Surdulica, le sanatorium martyr

Le procès de Slobodan Milosevic entre cette semaine dans le vif du dossier Kosovo avec la présentation par l’accusation des premiers témoins qui devraient évoquer la responsabilité de l’ancien président yougoslave dans ce conflit. Vendredi dernier l’ancien maître de Belgrade a vivement critiqué l’OTAN, annonçant son intention de faire convoquer à la barre un grand nombre de leaders occidentaux, parmi lesquels Bill Clinton ou Jacques Chirac. Et dans la liste des crimes qu’il impute à l’Alliance, figure le bombardement du sanatorium de Surdulica, une petite ville du sud de la Serbie, le 31 mai 1999. Reportage de Jean-Arnault Dérens, notre correspondant dans la région.
Le sanatorium se dresse sur une colline surplombant la ville de Surdulica, au milieu d’un petit bois de pins. Construit en 1922, c’est le premier établissement de ce type établi dans les Balkans. «La tuberculose n’a jamais quitté la Serbie, et elle particulièrement virulente dans les périodes d’après-guerre. C’est une maladie de la misère qui se développe à la faveur des mouvements de population, sur les routes de l’exil et dans les camps de réfugiés», explique le docteur Snezana Mitic. «Mais nous affrontons une forme spécifique de tuberculose, qui est résistante à tous les traitements connus et qui pourrait même se révéler dangereuse pour toute l’Europe».

Le 31 mars au soir, une bombe frappe l’un des deux pavillons du sanatorium, où se trouvaient une soixantaine de personnes, des patients atteints de tuberculose et des réfugiés de Croatie, installés à Surdulica depuis 1995. Le directeur de l’établissement, Zvonimir Stamenkovic, se souvient : «j’ai joué un moment au basket-ball avec deux adolescent réfugiés, puis je suis rentré dans le pavillon central pour effectuer une intervention urgente sur un patient. Peu après minuit, la bombe est tombée. J’ai vu les corps déchiquetés de deux adolescents». Bilan de l’attaque : au moins vingt morts, car tous les restes humains n’ont pas pu être identifiés.

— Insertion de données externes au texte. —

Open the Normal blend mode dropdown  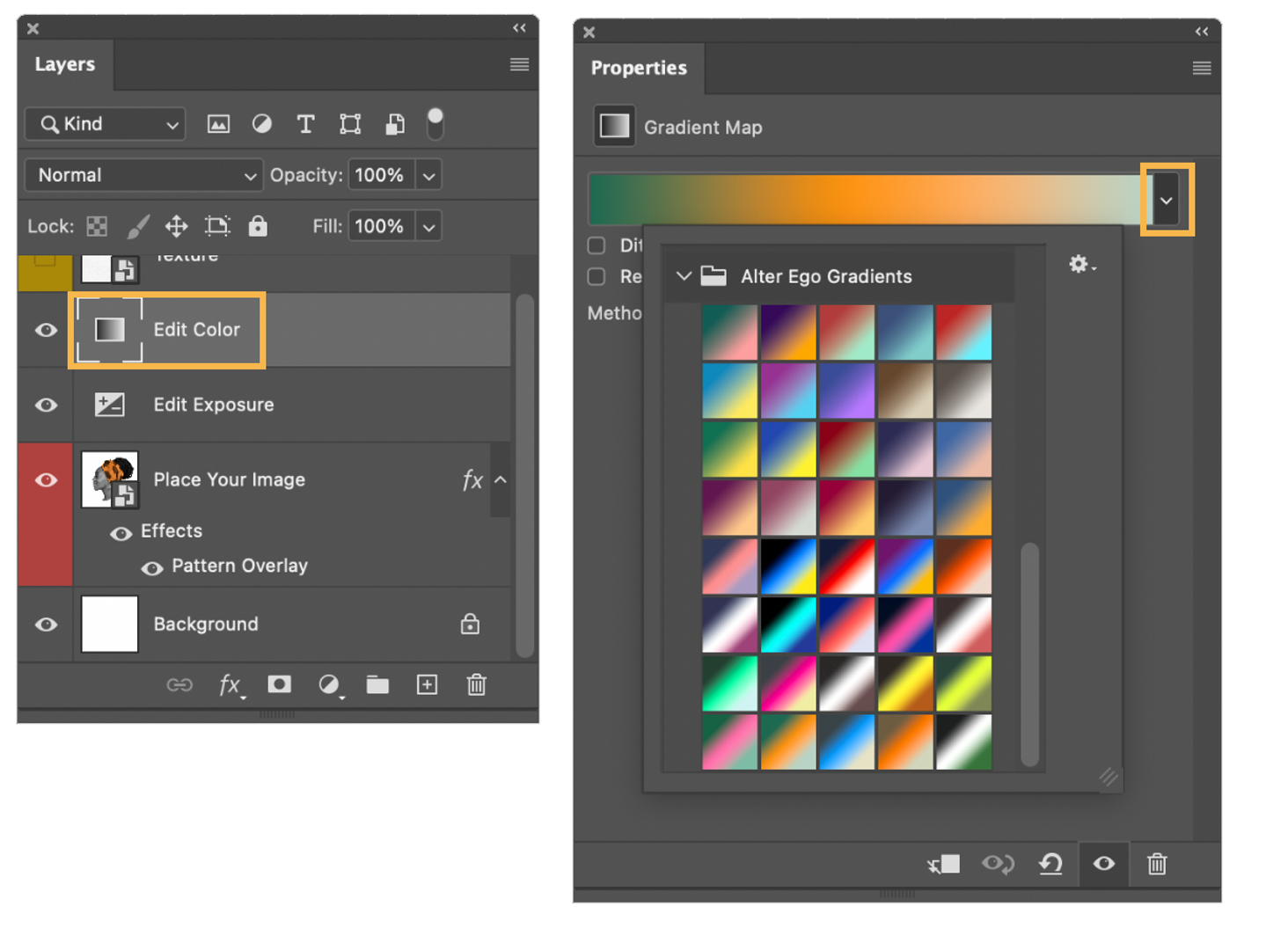click(x=143, y=175)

Dans l’autre pavillon, un patient a été tué par le souffle de l’explosion dans la salle réservée aux asthmatiques graves. Dans cette même pièce, aux murs branlants et aux placards éventrés, quatre à cinq patients, tous réfugiés du Kosovo, regardent à la télévision la longue péroraison de l’ancien maître de Belgrade. Personne ne veut émettre le moindre commentaire.

«scandale moral»

Pour le docteur Stamenkovic, les bombardements et même le procès de Slobodan Milosevic appartiennent à l’histoire qui, seule, pourra juger. «Le sanatorium n’a jamais abrité de base de l’armée, il était indiqué comme établissement médical dans toutes les cartes de la région depuis des décennies : rien ne peut permettre d’expliquer l’attaque, mais cela ne sert à rien d’accuser l’OTAN. La barbarie que nous avons vécue est tout simplement un scandale moral à la fin du XXe siècle».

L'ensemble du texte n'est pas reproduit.